LeBron James and Kevin Durant have set the standard in terms of rookies signing endorsements with sneaker brands. In 2003, LeBron signed a fully-guaranteed seven-year deal with Nike worth $87 million and has since gone on to become one of the brand's icons, inking a lifetime deal with the company. Six years later, Durant joined the swoosh brand after signing a seven-year deal worth $60 million, which was then renewed in 2014.

Both players had received significant offers before signing with Nike. LeBron famously met with Reebok, which offered him a $100 million deal. In 2009, Adidas tabled a seven-year deal worth $70 million to Durant. The former Texas student refused to sign it once he realized that would have meant forfeiting the chance of wearing sneakers from his favorite brand for the foreseeable future.

Williamson can be expected to be in a similar situation, with industry heavyweights jostling for position. Nike and Adidas are obviously in the race to sign the 18-year-old, as are Under Armour, New Balance, Puma and Anta.

The teenager has been the star of college basketball throughout the season and that is unlikely to change even after Duke lost to Michigan State in the Elite Eight stage of the NCAA Tournament.

Speaking to ESPN, Vaccaro suggested Williamson's potential and status indicated that any potential offers could see a signature sneaker included in the deal.

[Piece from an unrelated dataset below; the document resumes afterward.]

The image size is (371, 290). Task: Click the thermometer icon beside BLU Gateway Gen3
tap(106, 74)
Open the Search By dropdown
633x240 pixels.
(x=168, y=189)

Only nine rookies have ever had a signature sneaker as part of their contract, with Nike, Reebok and Fila each doing so twice. Nike produced a signature sneaker during Jordan and LeBron's rookie seasons, while Reebok adopted the same policy for Shaquille O'Neal and Allen Iverson. Fila, meanwhile, included signature sneakers in its deal for Grant Hill and Jerry Stackhouse.

Etonic was a trailblazer in the industry, unveiling a signature shoe when it signed Hakeem Olajuwon, and AND1 and Big Baller Brand emulated it when they signed up Stephon Marbury and Lonzo Ball.

Currently, the number of active NBA players who wore their signature shoe this season stands at 17. The figure will increase to 19 this summer, when Nike will release a signature Giannis Antetokounmpo shoe and Adidas will do the same for Donovan Mitchell.

Nike is Duke's official apparel supplier, which meant Williamson wore the swoosh brand's sneakers during his season with the Blue Devils. However, the company suffered a major backlash in February when Williamson's sneaker blew up under his foot just 36 seconds into the game against North Carolina.

The teenager suffered a knee injury as a result and footage of the incident immediately went viral on social media. Investors were clearly unimpressed by the incident and on the following day Nike shares opened down by 1 percent on the New York Stock Exchange.

In financial terms, the decline translated to $1.12 billion being wiped off the swoosh brand's market value. Bloomberg reported that Nike sent some of its executives to Duke's campus to analyze what had happened to the shoe, before they then flew to China to implement the required structural changes.

Following his return from injury, Williamson ditched the PG 2.5 shoes he had been wearing in favor of the Kyrie 4 model.